▶ **Record excerpts**
-- BEGIN --
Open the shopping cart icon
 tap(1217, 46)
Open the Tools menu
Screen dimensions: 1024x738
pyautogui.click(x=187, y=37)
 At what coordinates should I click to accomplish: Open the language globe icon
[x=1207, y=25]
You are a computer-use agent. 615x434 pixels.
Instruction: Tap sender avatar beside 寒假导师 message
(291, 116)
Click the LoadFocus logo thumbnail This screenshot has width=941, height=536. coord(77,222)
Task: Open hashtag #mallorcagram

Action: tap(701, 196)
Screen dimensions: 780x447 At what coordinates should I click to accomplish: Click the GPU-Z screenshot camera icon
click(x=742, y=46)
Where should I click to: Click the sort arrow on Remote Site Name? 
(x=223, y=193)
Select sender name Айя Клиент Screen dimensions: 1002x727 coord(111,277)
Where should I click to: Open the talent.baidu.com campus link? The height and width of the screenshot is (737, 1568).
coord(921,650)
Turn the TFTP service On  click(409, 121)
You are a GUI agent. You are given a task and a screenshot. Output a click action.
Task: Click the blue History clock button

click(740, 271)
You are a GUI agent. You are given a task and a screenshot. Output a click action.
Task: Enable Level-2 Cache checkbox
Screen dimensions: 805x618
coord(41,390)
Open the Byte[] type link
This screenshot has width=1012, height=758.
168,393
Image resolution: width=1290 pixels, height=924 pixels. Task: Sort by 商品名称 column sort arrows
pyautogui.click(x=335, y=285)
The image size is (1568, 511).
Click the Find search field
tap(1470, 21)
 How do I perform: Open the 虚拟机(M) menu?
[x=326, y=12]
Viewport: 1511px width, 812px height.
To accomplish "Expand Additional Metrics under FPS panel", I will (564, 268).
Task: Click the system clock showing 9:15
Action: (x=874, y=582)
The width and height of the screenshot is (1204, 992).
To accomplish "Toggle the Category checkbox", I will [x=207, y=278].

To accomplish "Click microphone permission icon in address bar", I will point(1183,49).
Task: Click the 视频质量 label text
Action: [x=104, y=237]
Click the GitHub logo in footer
-- END --
▶ **Challenge**
Reproduce the rows starting at the line containing "Turn the TFTP" and ending at the line containing "tap(1470, 21)", both included, with every request kept, and add 95 to each coordinate value in the answers.

▶ **Response for this exercise**
Turn the TFTP service On  click(504, 216)
You are a GUI agent. You are given a task and a screenshot. Output a click action.
Task: Click the blue History clock button

click(835, 366)
You are a GUI agent. You are given a task and a screenshot. Output a click action.
Task: Enable Level-2 Cache checkbox
Screen dimensions: 805x618
coord(136,485)
Open the Byte[] type link
This screenshot has width=1012, height=758.
263,488
Image resolution: width=1290 pixels, height=924 pixels. Task: Sort by 商品名称 column sort arrows
pyautogui.click(x=430, y=380)
The image size is (1568, 511).
Click the Find search field
tap(1565, 116)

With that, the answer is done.